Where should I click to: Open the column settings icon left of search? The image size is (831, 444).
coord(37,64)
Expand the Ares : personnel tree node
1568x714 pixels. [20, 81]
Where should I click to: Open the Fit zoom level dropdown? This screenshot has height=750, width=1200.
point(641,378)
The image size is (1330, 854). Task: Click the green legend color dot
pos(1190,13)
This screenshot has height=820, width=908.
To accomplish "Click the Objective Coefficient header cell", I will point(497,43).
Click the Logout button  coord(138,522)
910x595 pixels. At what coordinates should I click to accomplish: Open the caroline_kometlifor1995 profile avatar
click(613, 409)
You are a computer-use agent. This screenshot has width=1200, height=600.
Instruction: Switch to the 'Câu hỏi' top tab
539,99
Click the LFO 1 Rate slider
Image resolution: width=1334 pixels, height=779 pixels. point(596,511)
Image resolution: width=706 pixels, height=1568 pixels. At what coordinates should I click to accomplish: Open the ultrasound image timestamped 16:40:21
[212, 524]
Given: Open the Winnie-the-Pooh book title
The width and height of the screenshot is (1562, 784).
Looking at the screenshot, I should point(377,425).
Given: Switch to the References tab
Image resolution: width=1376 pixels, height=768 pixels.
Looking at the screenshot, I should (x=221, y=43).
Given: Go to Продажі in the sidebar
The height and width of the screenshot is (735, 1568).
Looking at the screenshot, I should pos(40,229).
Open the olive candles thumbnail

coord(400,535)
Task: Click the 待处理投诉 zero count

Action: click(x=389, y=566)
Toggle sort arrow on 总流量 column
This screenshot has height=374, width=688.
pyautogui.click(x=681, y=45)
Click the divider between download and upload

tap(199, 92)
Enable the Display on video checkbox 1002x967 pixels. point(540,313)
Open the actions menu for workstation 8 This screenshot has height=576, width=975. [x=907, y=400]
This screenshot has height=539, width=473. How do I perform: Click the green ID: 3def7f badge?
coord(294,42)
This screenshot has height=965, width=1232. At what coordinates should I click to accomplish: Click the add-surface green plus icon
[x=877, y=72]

▶ **What you need to do**
Copy the records out again word for word.

▶ **Response to this exercise**
Where should I click to: Open the column settings icon left of search? The image size is (831, 444).
coord(37,64)
Expand the Ares : personnel tree node
1568x714 pixels. [20, 81]
Where should I click to: Open the Fit zoom level dropdown? This screenshot has height=750, width=1200.
point(641,378)
The image size is (1330, 854). Task: Click the green legend color dot
pos(1190,13)
This screenshot has height=820, width=908.
To accomplish "Click the Objective Coefficient header cell", I will point(497,43).
Click the Logout button  coord(138,522)
910x595 pixels. At what coordinates should I click to accomplish: Open the caroline_kometlifor1995 profile avatar
click(613, 409)
You are a computer-use agent. This screenshot has width=1200, height=600.
Instruction: Switch to the 'Câu hỏi' top tab
539,99
Click the LFO 1 Rate slider
Image resolution: width=1334 pixels, height=779 pixels. point(596,511)
Image resolution: width=706 pixels, height=1568 pixels. At what coordinates should I click to accomplish: Open the ultrasound image timestamped 16:40:21
[212, 524]
Given: Open the Winnie-the-Pooh book title
The width and height of the screenshot is (1562, 784).
Looking at the screenshot, I should point(377,425).
Given: Switch to the References tab
Image resolution: width=1376 pixels, height=768 pixels.
Looking at the screenshot, I should (x=221, y=43).
Given: Go to Продажі in the sidebar
The height and width of the screenshot is (735, 1568).
Looking at the screenshot, I should pos(40,229).
Open the olive candles thumbnail

coord(400,535)
Task: Click the 待处理投诉 zero count

Action: click(x=389, y=566)
Toggle sort arrow on 总流量 column
This screenshot has height=374, width=688.
pyautogui.click(x=681, y=45)
Click the divider between download and upload

tap(199, 92)
Enable the Display on video checkbox 1002x967 pixels. point(540,313)
Open the actions menu for workstation 8 This screenshot has height=576, width=975. [x=907, y=400]
This screenshot has height=539, width=473. How do I perform: Click the green ID: 3def7f badge?
coord(294,42)
This screenshot has height=965, width=1232. At what coordinates should I click to accomplish: Click the add-surface green plus icon
[x=877, y=72]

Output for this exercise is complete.